Imagen 7. Evolución pH a condiciones de temperatura de almacenamiento sin luz. Valores promedio ± SD.
Imagen 8. Evolución pH a condiciones de presencia/ausencia de luz en el almacenamiento a temperatura ambiente. Valores
promedio ± SD.
2. Espectro infrarrojo cercano
En las imágenes siguientes se presentan los espectros obtenidos con el equipo NIR. Las imágenes 9 y 10
corresponden a las emulsiones estériles, en las cuales se evidencia un aumento en la absorbancia en las zonas 1
y 2 para ambas temperaturas; además se presenta una significativa diferencia entre la preparación y la
medición en el tiempo inmediato y el día final. Lo anterior puede atribuirse a un aumento en el tamaño de los
liposomas, lo cual genera aumento en la absorbancia del espectro [8] y como se mencionó previamente estaría
asociada al cambio en las propiedades de algunos componentes debido a la temperatura. Este comportamiento
se presenta para todos los niveles estudiados en condiciones de almacenamiento como se observa en las
imágenes 11 a 14. Sin embargo, las condiciones de temperatura de almacenamiento presentan variaciones
adicionales en la zona 3.
A 37ºC en los días 25 y 32 todas las zonas presentan un aumento en la absorbancia y un cambio en el patrón,
que coinciden con los cambios físicos presentados para este nivel mencionados previamente.

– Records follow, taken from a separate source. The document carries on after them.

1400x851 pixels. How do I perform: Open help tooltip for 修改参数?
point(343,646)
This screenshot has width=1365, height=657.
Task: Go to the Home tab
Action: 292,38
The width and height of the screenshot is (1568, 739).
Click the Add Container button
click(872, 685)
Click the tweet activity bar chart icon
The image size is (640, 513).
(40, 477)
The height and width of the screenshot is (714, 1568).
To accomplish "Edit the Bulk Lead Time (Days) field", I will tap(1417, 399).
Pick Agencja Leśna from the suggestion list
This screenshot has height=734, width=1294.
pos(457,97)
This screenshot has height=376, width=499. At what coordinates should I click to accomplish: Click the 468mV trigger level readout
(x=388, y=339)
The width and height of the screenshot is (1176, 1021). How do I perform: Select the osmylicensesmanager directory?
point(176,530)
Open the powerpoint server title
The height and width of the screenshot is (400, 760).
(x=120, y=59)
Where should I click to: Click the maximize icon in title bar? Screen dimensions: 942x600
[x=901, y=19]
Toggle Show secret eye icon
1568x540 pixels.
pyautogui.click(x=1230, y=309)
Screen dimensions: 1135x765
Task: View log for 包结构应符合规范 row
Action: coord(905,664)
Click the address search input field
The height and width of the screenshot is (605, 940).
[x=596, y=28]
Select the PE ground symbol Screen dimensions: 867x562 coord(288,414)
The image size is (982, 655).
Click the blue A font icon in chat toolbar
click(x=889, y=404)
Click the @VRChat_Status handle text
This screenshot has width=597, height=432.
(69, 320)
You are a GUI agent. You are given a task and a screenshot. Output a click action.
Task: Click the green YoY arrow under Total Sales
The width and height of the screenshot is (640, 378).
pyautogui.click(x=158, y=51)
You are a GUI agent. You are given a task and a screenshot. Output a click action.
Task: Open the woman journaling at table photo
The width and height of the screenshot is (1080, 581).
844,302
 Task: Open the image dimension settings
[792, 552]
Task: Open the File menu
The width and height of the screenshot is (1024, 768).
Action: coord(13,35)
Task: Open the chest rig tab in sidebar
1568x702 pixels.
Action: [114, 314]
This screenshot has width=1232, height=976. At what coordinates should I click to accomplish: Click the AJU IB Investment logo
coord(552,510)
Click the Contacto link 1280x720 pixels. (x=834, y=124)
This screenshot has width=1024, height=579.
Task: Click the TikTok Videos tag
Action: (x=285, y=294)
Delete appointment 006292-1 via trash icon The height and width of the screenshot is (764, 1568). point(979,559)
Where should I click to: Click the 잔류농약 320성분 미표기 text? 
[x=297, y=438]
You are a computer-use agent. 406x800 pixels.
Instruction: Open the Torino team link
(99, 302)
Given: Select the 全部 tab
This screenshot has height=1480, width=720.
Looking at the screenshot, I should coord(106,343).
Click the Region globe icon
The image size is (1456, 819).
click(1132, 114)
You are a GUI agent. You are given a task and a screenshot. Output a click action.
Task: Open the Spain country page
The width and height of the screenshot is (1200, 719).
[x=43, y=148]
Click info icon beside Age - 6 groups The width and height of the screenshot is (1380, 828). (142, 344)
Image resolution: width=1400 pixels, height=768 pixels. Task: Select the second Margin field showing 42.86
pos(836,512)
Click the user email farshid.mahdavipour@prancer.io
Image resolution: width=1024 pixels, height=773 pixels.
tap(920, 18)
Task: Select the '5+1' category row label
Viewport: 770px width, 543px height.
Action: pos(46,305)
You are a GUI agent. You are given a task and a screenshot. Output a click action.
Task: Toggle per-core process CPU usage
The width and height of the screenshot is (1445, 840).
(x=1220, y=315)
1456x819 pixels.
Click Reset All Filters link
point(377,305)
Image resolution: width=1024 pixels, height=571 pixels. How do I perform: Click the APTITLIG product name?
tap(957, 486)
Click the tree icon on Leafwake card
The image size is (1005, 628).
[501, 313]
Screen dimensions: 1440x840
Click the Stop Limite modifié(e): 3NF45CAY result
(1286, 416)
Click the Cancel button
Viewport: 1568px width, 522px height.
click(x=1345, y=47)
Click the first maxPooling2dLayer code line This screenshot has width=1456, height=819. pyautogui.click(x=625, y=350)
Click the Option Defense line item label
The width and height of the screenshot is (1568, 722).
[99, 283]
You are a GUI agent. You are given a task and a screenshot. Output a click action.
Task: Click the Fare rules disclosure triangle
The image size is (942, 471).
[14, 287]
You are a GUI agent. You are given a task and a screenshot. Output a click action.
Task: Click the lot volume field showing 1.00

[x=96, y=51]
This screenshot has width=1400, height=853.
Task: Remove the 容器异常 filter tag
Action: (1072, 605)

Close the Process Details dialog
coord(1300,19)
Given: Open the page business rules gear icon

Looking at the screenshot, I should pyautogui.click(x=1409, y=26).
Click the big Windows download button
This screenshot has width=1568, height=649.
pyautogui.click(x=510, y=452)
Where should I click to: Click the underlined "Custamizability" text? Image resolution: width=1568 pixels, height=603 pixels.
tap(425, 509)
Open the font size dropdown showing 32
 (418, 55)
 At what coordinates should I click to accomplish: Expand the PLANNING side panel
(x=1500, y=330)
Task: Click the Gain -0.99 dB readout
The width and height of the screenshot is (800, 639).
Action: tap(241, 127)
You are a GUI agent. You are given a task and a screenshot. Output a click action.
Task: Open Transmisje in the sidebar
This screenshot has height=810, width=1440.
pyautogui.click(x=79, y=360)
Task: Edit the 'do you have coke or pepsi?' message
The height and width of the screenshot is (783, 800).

Otros autores que realizaron caracterizaciones para las condiciones de almacenamiento de PFCOCs
identificaron aumentos en el tamaño, y ausencia de aceite a 37ºC luego de 100 días, por lo cual podría
atribuirse este cambio a la ausencia de fase dispersa [23]. La posible relación del tamaño y los espectros se
determinará en el numeral siguiente.
18
Imagen 9. Espectro en el tiempo estéril nivel bajo.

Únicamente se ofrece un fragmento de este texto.